Your assignment: Show each line from the listing that includes the word "computer".

Materials provided:
--------------------

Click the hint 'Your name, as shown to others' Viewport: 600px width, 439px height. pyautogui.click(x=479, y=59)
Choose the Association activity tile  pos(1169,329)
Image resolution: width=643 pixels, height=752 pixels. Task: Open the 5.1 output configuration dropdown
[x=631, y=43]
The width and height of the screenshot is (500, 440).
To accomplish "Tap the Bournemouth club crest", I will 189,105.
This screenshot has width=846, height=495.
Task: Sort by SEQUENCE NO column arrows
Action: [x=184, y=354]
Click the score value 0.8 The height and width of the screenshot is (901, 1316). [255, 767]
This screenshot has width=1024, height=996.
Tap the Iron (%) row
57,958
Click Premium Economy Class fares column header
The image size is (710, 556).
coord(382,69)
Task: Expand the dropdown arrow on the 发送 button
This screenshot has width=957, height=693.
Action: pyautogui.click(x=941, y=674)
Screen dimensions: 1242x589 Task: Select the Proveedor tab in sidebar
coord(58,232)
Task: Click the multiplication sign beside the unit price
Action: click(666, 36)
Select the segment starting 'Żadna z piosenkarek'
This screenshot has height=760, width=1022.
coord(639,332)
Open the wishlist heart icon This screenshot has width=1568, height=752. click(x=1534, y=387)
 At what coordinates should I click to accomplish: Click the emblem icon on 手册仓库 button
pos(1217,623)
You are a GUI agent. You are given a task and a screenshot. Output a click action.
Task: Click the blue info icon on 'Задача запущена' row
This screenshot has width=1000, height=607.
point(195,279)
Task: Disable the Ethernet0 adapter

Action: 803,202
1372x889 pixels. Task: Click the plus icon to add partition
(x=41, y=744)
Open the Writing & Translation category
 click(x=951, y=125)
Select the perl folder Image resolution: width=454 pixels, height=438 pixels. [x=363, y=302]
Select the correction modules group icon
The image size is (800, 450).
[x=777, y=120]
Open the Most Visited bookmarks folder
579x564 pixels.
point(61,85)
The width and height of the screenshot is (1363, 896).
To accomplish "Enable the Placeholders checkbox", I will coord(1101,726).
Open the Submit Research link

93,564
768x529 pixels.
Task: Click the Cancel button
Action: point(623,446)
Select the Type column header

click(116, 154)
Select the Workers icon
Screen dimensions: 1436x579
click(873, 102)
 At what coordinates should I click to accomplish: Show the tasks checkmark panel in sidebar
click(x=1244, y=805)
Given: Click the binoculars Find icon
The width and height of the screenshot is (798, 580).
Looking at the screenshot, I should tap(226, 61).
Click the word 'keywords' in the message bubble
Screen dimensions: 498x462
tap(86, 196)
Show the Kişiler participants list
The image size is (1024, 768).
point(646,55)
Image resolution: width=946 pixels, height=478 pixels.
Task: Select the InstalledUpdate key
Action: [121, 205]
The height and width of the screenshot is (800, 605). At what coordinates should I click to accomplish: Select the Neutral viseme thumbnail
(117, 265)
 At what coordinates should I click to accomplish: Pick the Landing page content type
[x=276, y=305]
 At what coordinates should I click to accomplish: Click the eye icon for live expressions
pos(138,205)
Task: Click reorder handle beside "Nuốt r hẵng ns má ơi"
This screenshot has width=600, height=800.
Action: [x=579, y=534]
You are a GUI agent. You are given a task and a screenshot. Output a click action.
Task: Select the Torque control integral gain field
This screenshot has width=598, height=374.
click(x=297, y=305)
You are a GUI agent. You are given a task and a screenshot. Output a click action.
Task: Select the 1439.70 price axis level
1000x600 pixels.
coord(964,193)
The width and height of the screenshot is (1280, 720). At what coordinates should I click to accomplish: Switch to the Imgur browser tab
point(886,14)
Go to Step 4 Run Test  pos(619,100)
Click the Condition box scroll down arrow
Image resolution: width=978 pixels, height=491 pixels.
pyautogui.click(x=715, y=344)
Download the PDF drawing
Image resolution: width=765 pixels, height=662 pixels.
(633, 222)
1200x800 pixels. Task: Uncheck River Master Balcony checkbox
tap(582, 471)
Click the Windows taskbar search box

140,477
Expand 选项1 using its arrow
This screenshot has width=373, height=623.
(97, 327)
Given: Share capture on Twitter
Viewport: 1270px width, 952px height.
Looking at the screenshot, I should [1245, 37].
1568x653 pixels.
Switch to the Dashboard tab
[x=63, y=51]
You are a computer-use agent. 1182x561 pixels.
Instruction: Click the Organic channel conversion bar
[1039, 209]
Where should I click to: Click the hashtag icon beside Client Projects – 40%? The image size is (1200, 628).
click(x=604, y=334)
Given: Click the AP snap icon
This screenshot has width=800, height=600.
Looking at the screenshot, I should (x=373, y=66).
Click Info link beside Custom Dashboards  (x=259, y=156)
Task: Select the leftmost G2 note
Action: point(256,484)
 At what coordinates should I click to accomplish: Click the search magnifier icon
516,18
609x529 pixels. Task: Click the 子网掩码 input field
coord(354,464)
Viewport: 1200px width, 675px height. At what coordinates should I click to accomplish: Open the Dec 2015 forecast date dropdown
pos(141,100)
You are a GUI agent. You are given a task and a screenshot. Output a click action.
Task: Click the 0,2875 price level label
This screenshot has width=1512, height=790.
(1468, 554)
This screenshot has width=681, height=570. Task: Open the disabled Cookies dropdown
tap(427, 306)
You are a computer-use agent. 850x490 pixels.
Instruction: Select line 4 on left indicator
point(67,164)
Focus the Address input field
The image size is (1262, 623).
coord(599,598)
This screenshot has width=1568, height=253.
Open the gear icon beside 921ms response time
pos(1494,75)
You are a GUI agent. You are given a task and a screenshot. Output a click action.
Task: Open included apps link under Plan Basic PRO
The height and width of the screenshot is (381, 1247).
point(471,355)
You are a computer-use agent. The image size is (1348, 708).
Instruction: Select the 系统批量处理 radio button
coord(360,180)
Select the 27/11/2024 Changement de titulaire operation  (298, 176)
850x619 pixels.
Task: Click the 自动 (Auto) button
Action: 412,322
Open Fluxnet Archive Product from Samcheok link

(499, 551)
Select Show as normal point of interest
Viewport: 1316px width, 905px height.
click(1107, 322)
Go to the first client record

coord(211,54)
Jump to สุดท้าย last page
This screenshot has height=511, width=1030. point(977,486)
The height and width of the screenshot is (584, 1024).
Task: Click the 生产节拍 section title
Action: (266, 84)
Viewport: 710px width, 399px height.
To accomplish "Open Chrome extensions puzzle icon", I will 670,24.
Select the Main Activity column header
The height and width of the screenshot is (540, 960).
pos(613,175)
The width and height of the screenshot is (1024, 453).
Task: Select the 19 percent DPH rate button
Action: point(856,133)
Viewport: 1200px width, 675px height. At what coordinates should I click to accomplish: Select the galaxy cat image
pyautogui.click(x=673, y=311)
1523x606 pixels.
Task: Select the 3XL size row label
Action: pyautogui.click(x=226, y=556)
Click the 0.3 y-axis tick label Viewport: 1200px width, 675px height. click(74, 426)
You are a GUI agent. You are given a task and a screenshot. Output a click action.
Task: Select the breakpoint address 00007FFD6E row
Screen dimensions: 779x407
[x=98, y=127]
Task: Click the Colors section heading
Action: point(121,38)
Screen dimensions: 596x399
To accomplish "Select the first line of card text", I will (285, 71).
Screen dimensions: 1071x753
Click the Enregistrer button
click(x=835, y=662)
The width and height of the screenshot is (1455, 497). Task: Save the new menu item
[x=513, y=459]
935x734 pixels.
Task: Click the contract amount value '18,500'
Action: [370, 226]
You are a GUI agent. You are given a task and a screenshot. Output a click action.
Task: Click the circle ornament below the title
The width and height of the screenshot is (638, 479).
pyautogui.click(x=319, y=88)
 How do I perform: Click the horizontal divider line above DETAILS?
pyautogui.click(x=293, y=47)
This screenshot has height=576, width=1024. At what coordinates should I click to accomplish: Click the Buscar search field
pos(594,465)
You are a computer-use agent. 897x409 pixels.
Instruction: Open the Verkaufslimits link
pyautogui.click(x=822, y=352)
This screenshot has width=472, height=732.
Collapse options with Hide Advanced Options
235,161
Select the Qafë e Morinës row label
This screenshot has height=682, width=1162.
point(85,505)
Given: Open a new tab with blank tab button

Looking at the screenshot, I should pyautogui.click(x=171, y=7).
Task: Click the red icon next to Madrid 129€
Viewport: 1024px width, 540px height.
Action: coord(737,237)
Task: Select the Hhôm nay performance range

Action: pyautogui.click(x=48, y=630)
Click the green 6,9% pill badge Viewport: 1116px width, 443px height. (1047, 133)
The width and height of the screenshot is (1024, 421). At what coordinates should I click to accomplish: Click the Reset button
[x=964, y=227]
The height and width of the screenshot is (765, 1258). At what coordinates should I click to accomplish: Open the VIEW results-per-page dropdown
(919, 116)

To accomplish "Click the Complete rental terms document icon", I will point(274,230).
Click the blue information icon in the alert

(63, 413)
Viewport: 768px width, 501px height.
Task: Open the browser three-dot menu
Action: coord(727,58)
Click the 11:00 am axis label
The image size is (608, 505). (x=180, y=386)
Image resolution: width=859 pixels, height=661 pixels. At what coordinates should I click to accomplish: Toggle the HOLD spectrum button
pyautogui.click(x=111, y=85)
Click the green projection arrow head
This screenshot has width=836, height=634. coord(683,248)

--------------------

Reply:
You are a computer-use agent. 1182x561 pixels.
You are a computer-use agent. 850x490 pixels.
You are a computer-use agent. The image size is (1348, 708).
You are a computer-use agent. 897x409 pixels.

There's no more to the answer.